Durante una conferencia, el presidente de la ABM destacó que, a pesar de la decepción con respecto a los niveles de crecimiento de este año, hay optimismo para el próximo, sugiriendo que un crecimiento superior al 1% es posible, en función de las condiciones del comercio exterior y del Tratado entre México, Estados Unidos y Canadá (T-MEC). La claridad sobre estos temas en los primeros meses de 2026 influirá en las proyecciones.
Asimismo, se subrayó la importancia del desempeño económico de Estados Unidos, el principal socio comercial de México, como un factor determinante para el crecimiento local.
El gobierno mexicano había reducido previamente sus previsiones de crecimiento para 2025 a un rango de entre 0.5% y 1.5%, marcando una caída respecto a las estimaciones iniciales de entre 1.5% y 2.3%.
Para 2027, la ABM espera una mejora en la economía mexicana, con un crecimiento superior al 2% y una integración más ágil en la región norteamericana.
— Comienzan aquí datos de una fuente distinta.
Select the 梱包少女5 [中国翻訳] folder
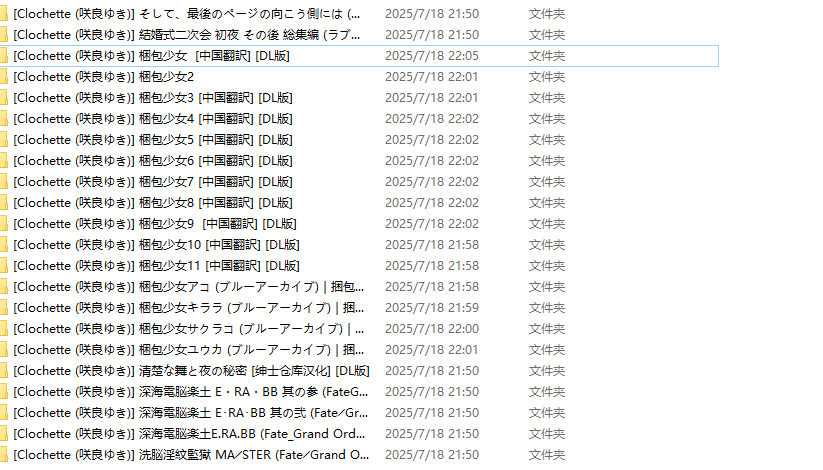Viewport: 823px width, 470px height. point(153,140)
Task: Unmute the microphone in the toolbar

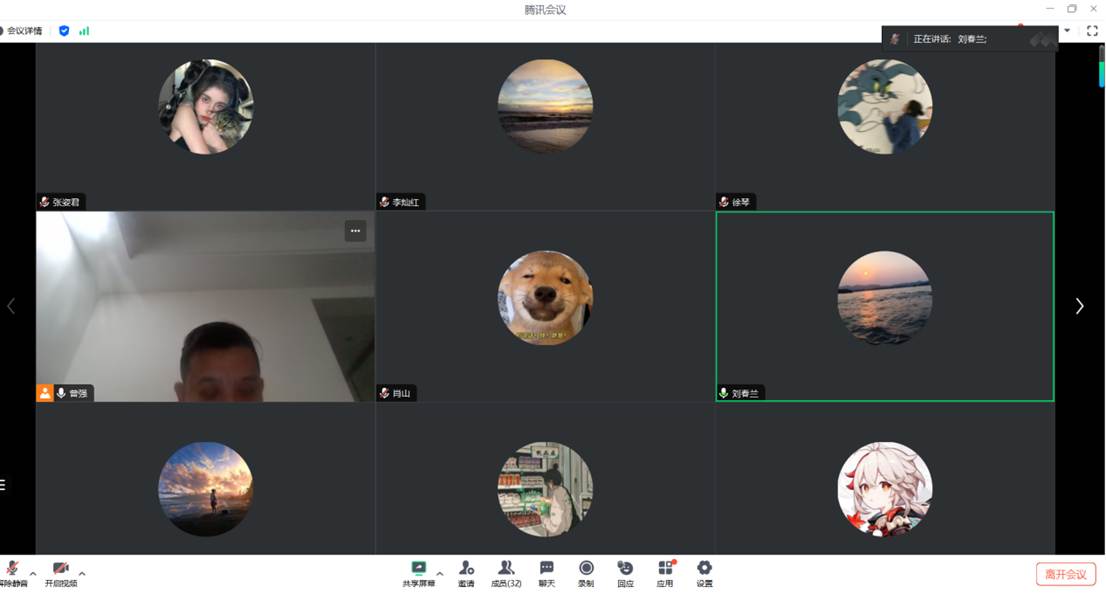Action: tap(12, 569)
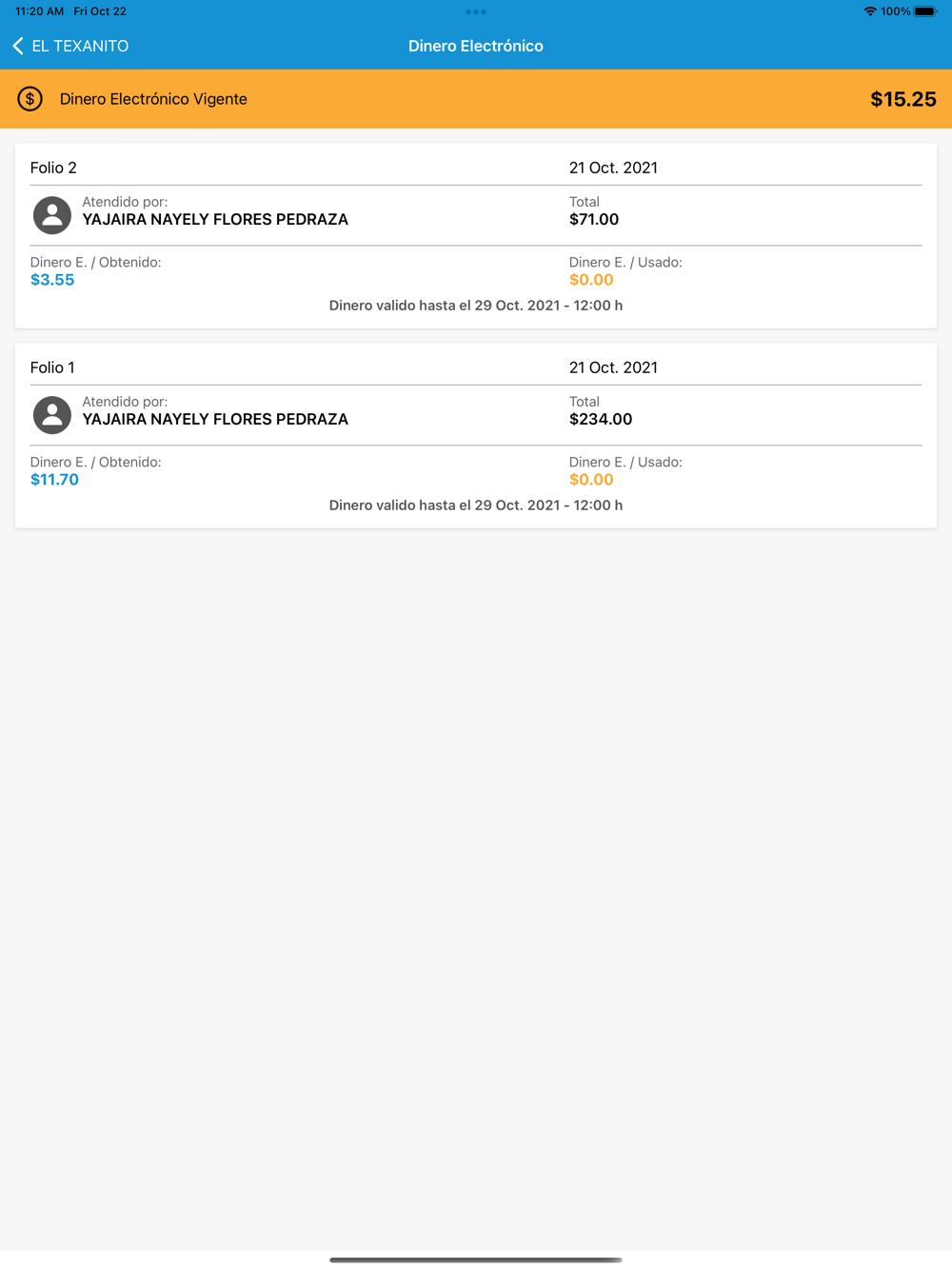The height and width of the screenshot is (1270, 952).
Task: Tap the three-dot multitasking indicator
Action: click(476, 12)

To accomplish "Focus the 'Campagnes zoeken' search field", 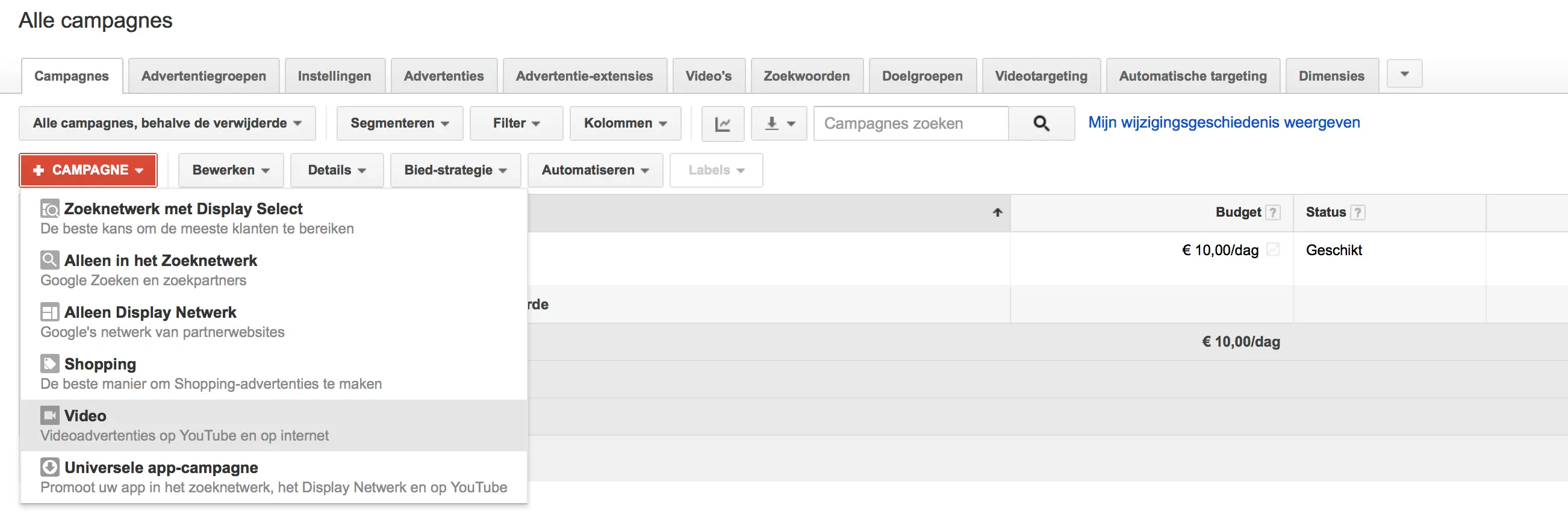I will pyautogui.click(x=911, y=123).
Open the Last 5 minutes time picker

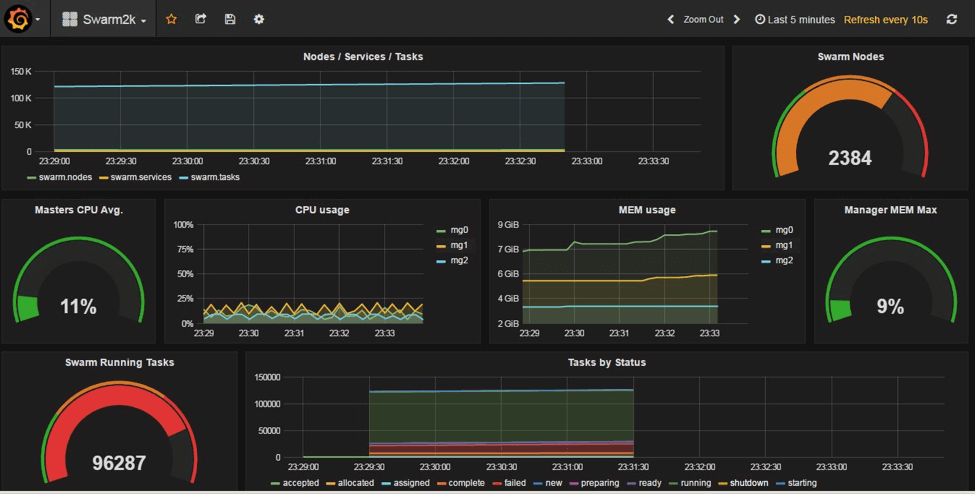[795, 19]
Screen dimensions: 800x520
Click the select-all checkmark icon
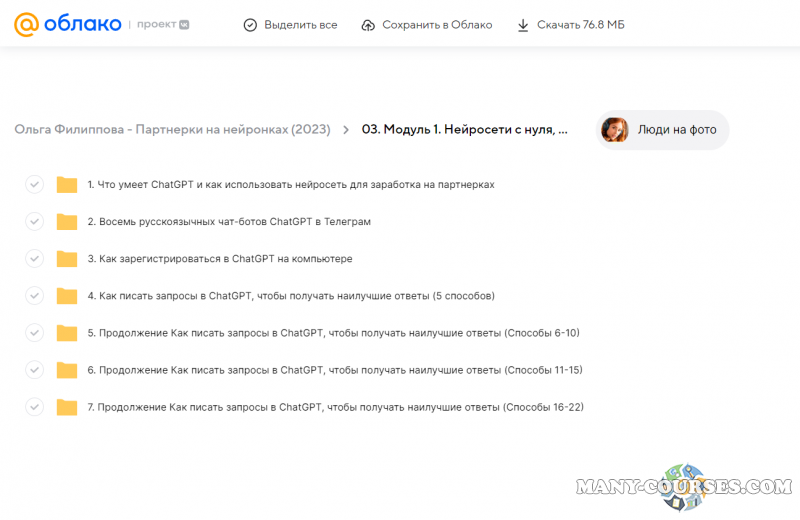click(250, 25)
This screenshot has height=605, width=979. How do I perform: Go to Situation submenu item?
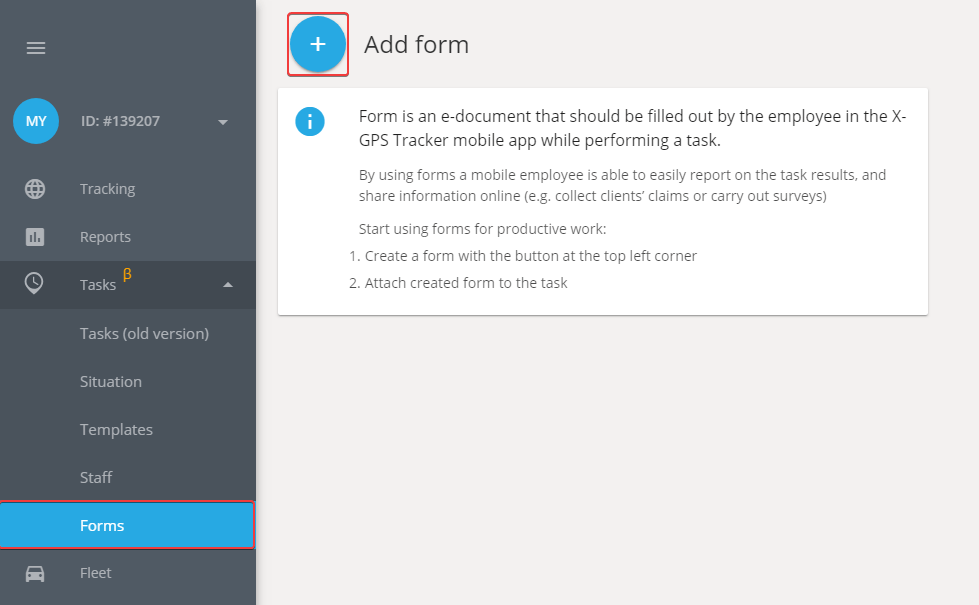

Según Romano, este año ha sido una «transición» y el crecimiento actual se sitúa lejos de lo que el país podría alcanzar, ya que México debería crecer a niveles de 3% a 4%.
La incertidumbre en el actual contexto global se atribuye al reacomodo de las cadenas productivas y a las decisiones de Estados Unidos en su política comercial. En este sentido, se prevé que México pueda beneficiarse de una posición más ventajosa en términos de tarifas y aranceles, fortaleciéndose como un país clave para la producción y la integración de cadenas productivas en Norteamérica.
La Organización para la Cooperación y el Desarrollo Económico (OCDE) estima que la economía mexicana crecerá un 0.7% en 2025 y un 1.2% en 2026, cifras que representan una ligera disminución respecto a sus pronósticos anteriores. Este ajuste se debe a varios factores, entre ellos la moderación del consumo privado, la desaceleración del empleo formal, y la debilidad en las exportaciones automotrices, además de la disminución en la inversión privada provocada por la incertidumbre generada por la guerra comercial liderada por Estados Unidos.